Ever see Neil Diamond in The Jazz Singer? No, of course you didn’t. Well, Mr. Diamond plays a Cantor who somehow ends up a songwriter for a major studio. This being a very with it 70’s movie, there’s a punk rocker who’s recording one of Neil’s songs. “It’s got to be faaaaster!” the mohawked rocker testily demands.

“No,” says Neil, “It goes like this.”

He sits down at the piano and croons out “Love on the Rocks.” The punker hates it, but, get this, the engineer is taping it, and it turn into a big hit, propelling Neil Diamond’s character to stardom!

What I was thinking at 5:30 this morning was why did the Punk rocker select “Love on the Rocks”? Surely there was a demo that was not unlike Diamond’s slow ballad version. Maybe his whiny Prima Donna performance in the studio belies a more sensitive creature. Most Punk rockers of the time performed their own material, or ironic covers, yet this guy seems to have wanted to make a hard-driving sincere punk version of this tune. Was he mad? A genius?

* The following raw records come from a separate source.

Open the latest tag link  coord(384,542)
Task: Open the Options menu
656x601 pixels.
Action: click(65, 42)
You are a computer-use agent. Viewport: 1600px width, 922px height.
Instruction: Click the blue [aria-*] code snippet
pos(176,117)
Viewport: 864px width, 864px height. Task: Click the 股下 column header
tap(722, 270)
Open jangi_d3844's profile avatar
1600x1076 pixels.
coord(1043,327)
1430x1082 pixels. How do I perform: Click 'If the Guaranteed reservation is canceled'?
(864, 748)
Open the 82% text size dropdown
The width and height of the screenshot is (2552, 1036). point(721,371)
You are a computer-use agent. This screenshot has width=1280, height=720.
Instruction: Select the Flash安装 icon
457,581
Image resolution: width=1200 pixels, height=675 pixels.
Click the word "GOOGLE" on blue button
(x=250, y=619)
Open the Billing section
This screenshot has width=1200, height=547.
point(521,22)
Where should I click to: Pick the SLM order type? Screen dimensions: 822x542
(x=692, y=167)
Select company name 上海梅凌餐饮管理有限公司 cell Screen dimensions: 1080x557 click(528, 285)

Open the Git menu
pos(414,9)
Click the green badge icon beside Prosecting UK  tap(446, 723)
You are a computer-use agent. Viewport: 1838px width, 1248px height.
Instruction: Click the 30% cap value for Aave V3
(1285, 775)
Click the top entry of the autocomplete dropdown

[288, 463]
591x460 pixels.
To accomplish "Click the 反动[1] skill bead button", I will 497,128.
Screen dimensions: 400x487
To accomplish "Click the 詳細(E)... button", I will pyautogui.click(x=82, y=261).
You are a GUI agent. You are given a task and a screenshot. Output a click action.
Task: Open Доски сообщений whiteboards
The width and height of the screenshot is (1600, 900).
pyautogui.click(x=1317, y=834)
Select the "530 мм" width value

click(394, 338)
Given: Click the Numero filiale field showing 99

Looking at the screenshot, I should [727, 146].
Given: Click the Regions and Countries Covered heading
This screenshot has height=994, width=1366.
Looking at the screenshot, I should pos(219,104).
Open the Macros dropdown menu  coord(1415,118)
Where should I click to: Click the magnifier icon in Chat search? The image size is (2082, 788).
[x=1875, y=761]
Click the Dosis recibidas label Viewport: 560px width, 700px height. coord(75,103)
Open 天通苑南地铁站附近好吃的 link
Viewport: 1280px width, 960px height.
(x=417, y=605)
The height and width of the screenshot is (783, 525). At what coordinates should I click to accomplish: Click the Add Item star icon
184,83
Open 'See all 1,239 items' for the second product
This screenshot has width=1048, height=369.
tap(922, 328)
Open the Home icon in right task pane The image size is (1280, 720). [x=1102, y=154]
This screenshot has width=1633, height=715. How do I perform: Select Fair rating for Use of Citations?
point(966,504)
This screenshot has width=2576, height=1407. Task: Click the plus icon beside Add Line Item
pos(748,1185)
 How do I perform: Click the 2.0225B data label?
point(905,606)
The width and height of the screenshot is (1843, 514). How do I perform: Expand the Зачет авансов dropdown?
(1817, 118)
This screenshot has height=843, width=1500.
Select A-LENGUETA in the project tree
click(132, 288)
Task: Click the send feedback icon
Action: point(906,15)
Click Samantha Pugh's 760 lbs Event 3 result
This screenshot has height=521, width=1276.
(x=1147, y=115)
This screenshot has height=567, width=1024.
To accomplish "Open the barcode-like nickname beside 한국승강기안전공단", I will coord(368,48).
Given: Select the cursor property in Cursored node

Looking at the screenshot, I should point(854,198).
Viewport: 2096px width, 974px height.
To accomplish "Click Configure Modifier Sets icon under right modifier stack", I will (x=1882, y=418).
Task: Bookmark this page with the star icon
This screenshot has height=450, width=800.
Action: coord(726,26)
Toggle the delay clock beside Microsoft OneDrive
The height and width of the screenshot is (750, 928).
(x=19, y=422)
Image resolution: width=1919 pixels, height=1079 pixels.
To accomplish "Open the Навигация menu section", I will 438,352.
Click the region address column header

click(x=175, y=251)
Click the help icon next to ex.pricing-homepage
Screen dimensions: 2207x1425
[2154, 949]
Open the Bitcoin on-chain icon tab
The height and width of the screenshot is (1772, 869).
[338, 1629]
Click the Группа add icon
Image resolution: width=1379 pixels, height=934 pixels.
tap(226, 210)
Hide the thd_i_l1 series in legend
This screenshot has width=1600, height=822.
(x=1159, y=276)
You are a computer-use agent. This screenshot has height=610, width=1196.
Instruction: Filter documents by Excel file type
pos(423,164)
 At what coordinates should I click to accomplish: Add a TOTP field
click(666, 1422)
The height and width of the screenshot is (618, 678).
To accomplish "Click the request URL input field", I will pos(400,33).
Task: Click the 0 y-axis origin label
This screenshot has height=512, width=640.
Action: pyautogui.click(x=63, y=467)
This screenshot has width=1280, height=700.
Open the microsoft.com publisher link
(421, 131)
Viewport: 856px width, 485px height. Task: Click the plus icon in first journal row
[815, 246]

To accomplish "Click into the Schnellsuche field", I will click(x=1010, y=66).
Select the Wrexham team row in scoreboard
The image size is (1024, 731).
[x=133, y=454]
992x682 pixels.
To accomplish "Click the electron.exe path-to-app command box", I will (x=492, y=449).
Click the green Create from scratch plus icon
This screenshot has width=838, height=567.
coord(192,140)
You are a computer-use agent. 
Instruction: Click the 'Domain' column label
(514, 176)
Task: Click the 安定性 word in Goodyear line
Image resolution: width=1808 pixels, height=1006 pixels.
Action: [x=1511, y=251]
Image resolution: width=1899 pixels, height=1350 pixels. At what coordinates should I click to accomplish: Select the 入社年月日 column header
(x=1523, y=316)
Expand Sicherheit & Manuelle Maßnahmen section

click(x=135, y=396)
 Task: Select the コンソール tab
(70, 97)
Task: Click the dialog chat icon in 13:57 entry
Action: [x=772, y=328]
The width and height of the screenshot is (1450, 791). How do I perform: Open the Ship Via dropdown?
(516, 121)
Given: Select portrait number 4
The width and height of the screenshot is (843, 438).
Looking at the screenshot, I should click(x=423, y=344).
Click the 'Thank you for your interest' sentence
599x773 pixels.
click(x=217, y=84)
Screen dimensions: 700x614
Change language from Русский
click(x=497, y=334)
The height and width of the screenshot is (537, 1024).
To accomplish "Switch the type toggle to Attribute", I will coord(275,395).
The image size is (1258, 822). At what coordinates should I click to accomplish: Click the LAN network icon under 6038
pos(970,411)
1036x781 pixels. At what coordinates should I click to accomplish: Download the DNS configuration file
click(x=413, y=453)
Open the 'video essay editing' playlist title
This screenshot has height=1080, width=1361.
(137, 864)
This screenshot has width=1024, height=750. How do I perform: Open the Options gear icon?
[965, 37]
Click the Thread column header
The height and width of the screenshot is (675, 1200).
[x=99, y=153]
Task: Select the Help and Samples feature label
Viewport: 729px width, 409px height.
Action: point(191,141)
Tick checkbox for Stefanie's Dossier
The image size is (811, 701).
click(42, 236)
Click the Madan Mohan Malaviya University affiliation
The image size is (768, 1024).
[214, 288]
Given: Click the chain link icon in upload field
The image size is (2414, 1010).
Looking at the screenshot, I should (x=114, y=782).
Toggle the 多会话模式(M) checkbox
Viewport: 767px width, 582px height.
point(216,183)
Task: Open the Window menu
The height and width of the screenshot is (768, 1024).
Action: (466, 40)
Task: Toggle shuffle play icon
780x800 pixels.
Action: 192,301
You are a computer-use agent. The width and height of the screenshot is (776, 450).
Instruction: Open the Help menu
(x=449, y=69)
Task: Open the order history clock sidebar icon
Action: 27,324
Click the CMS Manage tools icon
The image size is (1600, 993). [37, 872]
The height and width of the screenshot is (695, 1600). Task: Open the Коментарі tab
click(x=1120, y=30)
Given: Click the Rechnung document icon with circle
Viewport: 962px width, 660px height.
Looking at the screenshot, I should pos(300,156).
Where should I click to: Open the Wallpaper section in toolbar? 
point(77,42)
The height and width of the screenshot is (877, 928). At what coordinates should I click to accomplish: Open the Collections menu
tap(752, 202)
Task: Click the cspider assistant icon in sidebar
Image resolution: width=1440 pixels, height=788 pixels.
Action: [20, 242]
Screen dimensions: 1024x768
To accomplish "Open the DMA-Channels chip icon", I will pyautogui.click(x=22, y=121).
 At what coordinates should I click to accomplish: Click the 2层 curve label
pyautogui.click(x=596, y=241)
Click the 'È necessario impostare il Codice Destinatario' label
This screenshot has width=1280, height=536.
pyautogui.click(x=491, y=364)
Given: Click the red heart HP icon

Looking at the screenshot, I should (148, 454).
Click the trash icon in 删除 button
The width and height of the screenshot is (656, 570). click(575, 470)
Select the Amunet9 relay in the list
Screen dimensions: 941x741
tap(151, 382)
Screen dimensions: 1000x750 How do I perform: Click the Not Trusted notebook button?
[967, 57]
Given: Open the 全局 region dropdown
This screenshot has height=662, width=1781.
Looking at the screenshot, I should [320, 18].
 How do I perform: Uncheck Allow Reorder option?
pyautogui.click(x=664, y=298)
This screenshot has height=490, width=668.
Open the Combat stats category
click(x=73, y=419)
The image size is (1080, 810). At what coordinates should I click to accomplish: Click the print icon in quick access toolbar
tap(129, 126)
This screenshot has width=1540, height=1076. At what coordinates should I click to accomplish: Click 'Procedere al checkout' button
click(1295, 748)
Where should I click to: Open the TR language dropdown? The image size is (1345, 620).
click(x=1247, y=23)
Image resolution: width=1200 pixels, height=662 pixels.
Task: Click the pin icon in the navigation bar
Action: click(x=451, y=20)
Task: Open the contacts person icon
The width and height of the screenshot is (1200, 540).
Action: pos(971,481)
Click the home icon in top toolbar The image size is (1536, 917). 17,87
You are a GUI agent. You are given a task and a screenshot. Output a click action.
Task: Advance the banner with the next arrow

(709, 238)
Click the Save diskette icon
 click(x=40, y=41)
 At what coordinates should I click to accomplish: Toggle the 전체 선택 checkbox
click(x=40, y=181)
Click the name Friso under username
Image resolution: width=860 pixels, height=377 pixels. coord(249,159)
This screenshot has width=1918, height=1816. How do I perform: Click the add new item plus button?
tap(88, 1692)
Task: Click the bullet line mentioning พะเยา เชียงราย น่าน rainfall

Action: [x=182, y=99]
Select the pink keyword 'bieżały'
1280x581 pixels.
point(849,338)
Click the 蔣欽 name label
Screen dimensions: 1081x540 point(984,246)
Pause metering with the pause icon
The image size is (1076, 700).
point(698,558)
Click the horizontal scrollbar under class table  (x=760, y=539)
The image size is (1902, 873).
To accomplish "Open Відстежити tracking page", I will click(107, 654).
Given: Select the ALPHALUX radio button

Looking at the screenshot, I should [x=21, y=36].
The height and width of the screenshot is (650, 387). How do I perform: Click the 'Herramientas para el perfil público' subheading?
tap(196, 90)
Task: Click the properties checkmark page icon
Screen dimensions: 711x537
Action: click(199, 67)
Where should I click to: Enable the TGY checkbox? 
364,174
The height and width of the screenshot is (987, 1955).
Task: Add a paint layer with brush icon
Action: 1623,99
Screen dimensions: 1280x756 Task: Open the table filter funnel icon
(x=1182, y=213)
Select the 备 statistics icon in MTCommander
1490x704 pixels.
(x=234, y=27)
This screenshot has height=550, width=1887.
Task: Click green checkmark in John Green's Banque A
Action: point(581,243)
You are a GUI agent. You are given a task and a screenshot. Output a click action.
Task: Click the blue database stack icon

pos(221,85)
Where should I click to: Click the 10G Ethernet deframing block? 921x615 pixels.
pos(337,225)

I think there’s a movie to be made about this strange fellow. I’d call it Love On The Rocks. It would explore the Punk rocker’s fall from grace after a brief spin in the machinery of fame. As he watches Neil Diamond’s career arc into greatness, he lapses into obscurity, trying in vain to instill the works of Gordon Lightfoot, Engelbert Humperdinck, Dan Fogelberg and others with that Punk rock power he so loves. Unsuccessful and hard to love, this vain little man thrashes through the disappointments of his life, and turns on those closest to him, sinking no doubt into hard boozing and drug addiction. Love on the rocks indeed.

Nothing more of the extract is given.